Business-to-business software makers are paring down their professional-services divisions, opening new opportunities for service partners.
In a slew of earnings warnings from B2B companies last week, the most dire came from Ariba, whose top executives scuttled an acquisition after announcing revenues would only be $90 million—half of what the company predicted.
In a stunning admission, Ariba chairman and CEO Keith Krach says the company was blindsided. “We were surprised by the magnitude of the drop in the last few days of the quarter,” says Krach.
In response, Ariba canceled its planned acquisition of Agile Software, which was set to form the core of Aribas new value chain management initiative.
A half-dozen more companies issued warnings in varying degrees of distress. Art Technology Group warned its revenues would be more than a third off the $70 million analysts expected,while webMethods predicted revenues at about $60 million, down from the $67 million analysts expected.
Ariba, i2 Technologies and BroadVision each said they would lay off employees as they search for ways to cut costs. Ariba hinted the layoffs would come from its professional-services division. “Aribas announcement that cuts would primarily come from nonproduct areas leads you to believe they will be in the services side of business that they launched last year,” says Barbara Reilly, VP at Gartner Group.
Others may soon follow suit. “If the growth is not there, a lot of these companies will back off professional services,” says John Bermudez, senior VP of research at AMR Research.
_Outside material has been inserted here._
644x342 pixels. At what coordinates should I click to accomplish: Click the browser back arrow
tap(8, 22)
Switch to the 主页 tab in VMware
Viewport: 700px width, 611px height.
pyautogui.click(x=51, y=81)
In doing so, that means these companies will have to depend more on integration partners to influence and implement their products.
In addition, other issues are driving them to do so, says Frank Ingari, chairman of Wheelhouse Corp., a marketing infrastructure services provider. Changes in SEC reporting rules, for example, put at a disadvantage companies recording software license and services fees together, Ingari says. The result: “Enterprise software makers are getting out of the services business in a big way,” he says.
The one exception may be Commerce One. The company, which acquired integrator AppNet two years ago, warned revenues would be about $170 million, 15 percent lower than expected. The company said about $70 million comes from software license fees while $100 million were derived from services fees. And when discussing possible cost reductions, Peter Pervere, senior VP and CFO, said the company isnt going to make cuts in its services division.